By Dr. Evelyn Reed | December 01, 2025 | 7 min read

You know those dystopian notions of seas boiling over thanks to climate change? Well, China has a neat idea to accelerate a process which is already giving us the warmest sea surface temps on record. Heating up the oceans directly with computers.

OK, that's rather facetious; there have been numerous studies into such an endeavour, with Microsoft running a similar setup for two [[link]] years near the Orkney Islands just off Scotland with some ecological success. But China has reportedly begun construction on what's claimed to be the world's first undersea data center. Allegedly, once complete the facility will have the computing power of "six million conventional personal computers."

It's unclear exactly what that means or what the hardware involved comprises. But it will be made of of no fewer than 100 of the huge looking "nodes" pictured above, each of which weighs an incredible 1,300 tons. However, you slice it, then, it's a lot of kit being submerged 35m under water off the coast of Sanya, Hainan province, [[link]] China.

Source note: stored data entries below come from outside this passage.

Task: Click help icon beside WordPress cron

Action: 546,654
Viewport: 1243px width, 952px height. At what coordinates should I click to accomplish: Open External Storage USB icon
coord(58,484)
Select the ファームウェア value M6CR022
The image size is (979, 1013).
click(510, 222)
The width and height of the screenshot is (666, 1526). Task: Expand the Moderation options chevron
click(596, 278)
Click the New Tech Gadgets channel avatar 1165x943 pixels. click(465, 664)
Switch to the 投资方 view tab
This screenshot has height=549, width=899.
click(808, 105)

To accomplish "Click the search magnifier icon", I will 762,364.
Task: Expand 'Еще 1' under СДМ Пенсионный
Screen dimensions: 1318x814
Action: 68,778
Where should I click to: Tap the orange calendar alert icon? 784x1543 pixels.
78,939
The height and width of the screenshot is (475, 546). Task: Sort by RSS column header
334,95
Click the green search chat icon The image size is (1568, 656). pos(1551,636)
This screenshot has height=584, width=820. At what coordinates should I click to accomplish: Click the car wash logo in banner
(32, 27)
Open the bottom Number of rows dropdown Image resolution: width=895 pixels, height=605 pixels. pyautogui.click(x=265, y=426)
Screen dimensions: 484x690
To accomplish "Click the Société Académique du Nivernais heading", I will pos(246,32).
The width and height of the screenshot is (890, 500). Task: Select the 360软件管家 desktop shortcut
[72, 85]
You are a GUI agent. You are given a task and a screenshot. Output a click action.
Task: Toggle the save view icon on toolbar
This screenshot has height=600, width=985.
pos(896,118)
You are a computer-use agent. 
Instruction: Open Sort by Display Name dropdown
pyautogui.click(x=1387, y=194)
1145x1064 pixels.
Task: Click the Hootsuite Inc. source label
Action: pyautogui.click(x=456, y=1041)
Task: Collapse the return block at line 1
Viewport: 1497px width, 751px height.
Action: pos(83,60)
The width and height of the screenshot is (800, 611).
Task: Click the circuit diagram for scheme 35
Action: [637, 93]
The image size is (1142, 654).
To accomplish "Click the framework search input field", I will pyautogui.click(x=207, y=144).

Central to the entire premise is using sea water as the primary coolant. It's said that this will save a hefty 122 million kilowatt-hours of electricity annually on cooling compared with a conventional on-land data center.

It would be interesting to know how the net warming footprint compares between this approach and electrically powered air-cooling solutions of existing data centers. The thermal impact of a single [[link]] server farm would just be a drop in the ocean, if you'll pardon the pun. Though if there were thousands of such nodes that might be a different matter.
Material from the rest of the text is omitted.